Her Şeyin Bir Anlamı Var

…varoluşuna inen ıstırap sanki daha derinlere, kımıldadığında hissetmeyeceğin bir yerlere iniyor. Onunla da başın hoş olsun, çünkü bir anlamı var.

Kemal Sayar’ın “Her Şeyin Bir Anlamı Var” kitabı insanı ele alan dolayısıyla insanın başa çıkması gereken durum ve olayları ele alan kısa kısa denemelerden oluşmaktadır. Kemal Sayar kitapta yer yer danışma sırasında geçen konuya örnek oluşturabilecek olaylara da yer vermiştir.
İlk olarak mutluluk kavramını ele alan Kemal Sayar insan mutsuzluğunun tırmandığı bir çağda ruhun bilgeliğine ulaşmak için bilgeliğin ruhuna nüfuz etmek gerektiğini söylüyor. Hayatın bir bakıma şifa bulma arzusu olduğunu ve yola çıkan çabalayan insanların yaralarına merhem bulma çabası içinde olduğunu söylemektedir.

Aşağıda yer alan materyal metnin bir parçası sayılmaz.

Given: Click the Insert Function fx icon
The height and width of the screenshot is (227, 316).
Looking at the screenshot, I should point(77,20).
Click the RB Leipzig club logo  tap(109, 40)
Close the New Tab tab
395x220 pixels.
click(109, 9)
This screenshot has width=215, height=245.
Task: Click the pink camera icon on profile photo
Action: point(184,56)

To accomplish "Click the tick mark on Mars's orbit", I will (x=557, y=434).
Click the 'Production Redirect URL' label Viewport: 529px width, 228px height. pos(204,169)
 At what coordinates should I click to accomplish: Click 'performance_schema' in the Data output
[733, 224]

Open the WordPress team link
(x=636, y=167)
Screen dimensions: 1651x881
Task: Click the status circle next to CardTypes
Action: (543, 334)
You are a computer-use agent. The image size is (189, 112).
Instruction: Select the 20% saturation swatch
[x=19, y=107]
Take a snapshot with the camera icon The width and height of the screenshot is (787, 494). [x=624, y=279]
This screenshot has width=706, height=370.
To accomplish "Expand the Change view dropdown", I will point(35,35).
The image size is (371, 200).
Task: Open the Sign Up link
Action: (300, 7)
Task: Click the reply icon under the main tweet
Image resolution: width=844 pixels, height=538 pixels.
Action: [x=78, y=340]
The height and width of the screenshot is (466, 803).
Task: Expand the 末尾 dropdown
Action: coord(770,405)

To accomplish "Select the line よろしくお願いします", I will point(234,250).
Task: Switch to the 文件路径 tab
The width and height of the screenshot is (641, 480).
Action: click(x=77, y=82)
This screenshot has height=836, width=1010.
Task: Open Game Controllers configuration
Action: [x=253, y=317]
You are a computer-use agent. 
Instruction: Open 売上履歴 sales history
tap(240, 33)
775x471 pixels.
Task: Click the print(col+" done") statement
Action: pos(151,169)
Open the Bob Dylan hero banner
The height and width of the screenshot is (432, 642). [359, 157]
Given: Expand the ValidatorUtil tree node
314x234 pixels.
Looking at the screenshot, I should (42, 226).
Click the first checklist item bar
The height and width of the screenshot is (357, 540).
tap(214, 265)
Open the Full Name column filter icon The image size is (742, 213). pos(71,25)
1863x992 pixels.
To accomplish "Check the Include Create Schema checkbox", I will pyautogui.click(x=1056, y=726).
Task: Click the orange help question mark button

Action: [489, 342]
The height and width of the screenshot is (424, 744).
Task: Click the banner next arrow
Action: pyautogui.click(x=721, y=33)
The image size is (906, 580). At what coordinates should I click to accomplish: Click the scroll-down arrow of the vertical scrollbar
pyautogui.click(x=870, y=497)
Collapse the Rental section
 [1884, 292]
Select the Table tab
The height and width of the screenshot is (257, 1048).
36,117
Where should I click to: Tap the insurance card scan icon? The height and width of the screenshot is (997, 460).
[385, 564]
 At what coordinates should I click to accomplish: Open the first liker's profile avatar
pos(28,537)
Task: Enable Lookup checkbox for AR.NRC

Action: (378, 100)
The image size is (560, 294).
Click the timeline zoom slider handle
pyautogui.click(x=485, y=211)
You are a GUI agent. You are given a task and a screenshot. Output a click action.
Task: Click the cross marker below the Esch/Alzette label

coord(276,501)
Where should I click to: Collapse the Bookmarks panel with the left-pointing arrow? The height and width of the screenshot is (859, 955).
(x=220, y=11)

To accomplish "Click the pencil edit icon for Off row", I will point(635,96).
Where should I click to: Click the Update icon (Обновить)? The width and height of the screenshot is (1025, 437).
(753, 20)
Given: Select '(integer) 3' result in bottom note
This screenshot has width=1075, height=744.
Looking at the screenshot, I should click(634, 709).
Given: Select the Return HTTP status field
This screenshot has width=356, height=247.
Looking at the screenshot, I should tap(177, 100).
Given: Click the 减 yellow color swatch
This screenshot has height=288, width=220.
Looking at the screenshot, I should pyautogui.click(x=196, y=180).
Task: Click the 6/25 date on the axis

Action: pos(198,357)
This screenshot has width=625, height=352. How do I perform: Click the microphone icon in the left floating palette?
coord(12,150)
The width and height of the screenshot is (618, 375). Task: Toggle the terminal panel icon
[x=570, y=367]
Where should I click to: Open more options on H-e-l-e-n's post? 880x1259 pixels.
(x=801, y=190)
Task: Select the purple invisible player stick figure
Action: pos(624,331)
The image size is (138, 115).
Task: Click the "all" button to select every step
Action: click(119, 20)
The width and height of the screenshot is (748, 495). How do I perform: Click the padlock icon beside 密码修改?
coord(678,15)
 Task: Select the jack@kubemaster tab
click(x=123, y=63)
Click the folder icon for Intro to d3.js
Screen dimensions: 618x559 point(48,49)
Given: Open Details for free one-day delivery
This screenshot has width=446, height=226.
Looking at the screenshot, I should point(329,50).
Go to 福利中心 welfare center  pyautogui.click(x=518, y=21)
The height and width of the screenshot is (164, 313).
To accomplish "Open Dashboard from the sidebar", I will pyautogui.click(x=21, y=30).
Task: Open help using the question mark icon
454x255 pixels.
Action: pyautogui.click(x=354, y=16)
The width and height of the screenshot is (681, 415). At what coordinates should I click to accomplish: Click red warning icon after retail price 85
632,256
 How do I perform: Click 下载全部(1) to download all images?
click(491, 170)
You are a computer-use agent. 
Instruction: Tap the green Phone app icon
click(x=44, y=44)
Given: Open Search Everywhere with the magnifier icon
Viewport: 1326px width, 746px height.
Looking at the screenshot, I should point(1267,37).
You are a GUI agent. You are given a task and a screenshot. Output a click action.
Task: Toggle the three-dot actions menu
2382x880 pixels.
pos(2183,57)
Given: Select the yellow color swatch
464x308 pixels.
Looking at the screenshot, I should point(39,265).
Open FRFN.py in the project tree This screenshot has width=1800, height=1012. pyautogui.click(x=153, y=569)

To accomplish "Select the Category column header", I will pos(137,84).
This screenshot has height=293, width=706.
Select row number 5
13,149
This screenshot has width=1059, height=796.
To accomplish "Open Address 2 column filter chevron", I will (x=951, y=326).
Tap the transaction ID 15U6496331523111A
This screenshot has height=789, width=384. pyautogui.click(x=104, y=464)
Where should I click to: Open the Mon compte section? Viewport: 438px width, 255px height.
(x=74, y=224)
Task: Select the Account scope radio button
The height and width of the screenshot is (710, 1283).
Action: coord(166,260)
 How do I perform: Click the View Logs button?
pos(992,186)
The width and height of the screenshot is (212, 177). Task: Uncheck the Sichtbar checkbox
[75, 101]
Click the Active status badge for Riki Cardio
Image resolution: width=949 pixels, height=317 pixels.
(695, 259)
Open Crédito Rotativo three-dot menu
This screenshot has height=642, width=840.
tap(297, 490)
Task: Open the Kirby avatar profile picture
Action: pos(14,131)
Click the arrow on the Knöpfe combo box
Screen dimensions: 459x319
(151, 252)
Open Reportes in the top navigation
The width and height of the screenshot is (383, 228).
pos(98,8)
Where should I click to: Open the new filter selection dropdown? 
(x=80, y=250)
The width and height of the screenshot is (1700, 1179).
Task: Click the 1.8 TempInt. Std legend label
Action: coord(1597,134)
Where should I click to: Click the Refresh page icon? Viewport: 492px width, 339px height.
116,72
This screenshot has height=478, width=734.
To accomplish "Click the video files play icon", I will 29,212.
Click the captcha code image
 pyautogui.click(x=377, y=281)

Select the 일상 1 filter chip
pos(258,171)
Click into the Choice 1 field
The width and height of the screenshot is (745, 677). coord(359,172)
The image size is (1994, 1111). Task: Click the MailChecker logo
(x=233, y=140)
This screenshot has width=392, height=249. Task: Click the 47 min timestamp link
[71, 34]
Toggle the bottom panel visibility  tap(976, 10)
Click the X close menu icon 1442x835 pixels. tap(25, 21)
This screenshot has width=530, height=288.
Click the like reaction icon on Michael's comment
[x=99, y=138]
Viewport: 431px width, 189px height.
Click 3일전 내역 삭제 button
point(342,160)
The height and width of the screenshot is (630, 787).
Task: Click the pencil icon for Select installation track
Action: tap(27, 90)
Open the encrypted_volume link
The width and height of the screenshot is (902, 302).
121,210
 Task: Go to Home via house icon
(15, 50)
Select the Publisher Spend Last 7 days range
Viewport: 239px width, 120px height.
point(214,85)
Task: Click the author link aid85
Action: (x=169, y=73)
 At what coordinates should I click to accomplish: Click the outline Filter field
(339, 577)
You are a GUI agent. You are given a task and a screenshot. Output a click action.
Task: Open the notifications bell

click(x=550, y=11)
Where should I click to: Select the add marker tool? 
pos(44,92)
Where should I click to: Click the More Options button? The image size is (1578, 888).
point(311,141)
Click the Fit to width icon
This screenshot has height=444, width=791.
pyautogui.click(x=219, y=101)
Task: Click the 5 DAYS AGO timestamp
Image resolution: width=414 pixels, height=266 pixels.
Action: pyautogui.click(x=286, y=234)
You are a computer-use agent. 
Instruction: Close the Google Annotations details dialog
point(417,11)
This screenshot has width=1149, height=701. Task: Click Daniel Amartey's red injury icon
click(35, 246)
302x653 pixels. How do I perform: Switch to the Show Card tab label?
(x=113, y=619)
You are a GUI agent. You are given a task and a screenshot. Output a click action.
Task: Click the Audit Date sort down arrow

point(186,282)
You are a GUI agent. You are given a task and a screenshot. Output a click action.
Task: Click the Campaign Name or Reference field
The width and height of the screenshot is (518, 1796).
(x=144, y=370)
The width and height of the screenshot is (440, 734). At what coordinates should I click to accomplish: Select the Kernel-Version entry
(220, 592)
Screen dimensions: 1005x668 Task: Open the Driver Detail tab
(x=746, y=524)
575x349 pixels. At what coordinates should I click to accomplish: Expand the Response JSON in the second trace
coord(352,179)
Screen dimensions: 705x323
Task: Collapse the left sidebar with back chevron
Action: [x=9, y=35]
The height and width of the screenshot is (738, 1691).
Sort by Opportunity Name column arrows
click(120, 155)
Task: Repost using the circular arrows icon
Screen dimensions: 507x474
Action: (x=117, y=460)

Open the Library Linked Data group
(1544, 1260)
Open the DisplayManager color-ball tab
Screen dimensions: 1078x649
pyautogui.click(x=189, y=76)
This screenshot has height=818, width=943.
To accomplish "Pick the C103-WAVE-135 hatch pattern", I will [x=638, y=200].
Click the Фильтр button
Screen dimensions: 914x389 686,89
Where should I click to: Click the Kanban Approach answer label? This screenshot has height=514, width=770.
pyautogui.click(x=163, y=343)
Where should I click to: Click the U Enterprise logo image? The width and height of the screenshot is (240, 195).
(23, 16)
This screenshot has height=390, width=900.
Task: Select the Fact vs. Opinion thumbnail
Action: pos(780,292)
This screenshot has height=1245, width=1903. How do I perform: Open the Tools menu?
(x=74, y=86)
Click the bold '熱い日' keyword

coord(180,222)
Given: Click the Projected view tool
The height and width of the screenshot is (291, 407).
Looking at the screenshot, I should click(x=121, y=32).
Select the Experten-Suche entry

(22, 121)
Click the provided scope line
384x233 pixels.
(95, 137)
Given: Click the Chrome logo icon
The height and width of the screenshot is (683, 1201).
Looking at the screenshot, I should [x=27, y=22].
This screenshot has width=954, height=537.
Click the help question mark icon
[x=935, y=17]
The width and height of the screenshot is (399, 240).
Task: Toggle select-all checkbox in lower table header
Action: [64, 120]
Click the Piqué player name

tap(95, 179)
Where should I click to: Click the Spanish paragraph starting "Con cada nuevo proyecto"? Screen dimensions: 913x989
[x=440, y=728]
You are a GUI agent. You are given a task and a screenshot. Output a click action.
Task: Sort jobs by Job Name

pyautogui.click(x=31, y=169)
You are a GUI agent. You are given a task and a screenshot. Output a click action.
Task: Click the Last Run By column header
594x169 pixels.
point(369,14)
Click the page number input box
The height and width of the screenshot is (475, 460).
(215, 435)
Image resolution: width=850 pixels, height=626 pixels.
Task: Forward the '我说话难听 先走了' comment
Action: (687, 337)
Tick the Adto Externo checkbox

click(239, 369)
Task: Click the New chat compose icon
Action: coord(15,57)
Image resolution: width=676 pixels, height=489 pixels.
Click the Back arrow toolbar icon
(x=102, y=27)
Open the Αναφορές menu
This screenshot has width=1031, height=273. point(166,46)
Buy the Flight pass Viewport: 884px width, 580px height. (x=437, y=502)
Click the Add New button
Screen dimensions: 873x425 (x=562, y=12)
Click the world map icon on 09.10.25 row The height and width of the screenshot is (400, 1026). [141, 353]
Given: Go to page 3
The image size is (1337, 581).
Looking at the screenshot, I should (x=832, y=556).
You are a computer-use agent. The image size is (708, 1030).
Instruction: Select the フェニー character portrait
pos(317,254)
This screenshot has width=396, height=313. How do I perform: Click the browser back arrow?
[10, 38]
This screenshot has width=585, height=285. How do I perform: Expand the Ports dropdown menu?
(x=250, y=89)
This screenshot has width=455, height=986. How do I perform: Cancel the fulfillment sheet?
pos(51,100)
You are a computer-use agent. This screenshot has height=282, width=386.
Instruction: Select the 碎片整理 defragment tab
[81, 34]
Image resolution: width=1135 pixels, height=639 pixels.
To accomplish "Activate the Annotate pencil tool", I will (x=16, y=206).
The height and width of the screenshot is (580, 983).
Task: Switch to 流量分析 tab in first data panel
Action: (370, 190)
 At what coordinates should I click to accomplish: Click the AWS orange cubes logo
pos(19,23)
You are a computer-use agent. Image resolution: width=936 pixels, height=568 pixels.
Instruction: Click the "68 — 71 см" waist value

Kitabında başlığını aldığı konuya gelince Kemal Sayar her şeyin bir anlamı olduğunu; çiçeğin, böceğin, dalları eğen rüzgarın, ağzımızdan çıktıktan sonra yüzyıllarca uzayda asılı duran sözcüklerin bir anlamı olduğunu hiçbir şeyin kaybolmadığını her hıçkırığın, hayal kırıklığının yaydığı her titreşim, içimizde bir coşkunun pır pır kanatlanışının kaybolmadığını söylüyor. Kainat gibi insanın da enerjisini sakındığını söylüyor. Dağınık duran her şeyin biz çağırmasını bildiğimiz takdirde bir yapbozun parçaları gibi birleşip bir şey söyleyebildiğini ve sonra yine dağıldığını söylüyor Kemal Sayar. Mutluluğu biraz da biz başka şeylerle meşgulken adeta yolda bulduğumuz bir duygu hali olarak tanımlıyor. Mutluluğun beklendiğinde ve arandığında daha da zor bulunduğunu hayatın akışında mutluluğu düşünmezken seni mutlu edecek küçük bir şeyin birden yolunu kesmesi işte bu mutluluktur. İnsanın beklenti içine girdikçe daha az mutlu olabileceğini, bazen ise bir amaç için yapılan işlerin, yürünen yolların sonucunun insanı her şeyden daha fazla mutlu edebileceğini söylüyor. Eğer hayatımızda hayal kırıklığı ve başarısızlık olabileceğini kabul ederek yola çıkarsak başarı bize daha derin bir tatmin ve sonuç olarak mutluluk sağlar.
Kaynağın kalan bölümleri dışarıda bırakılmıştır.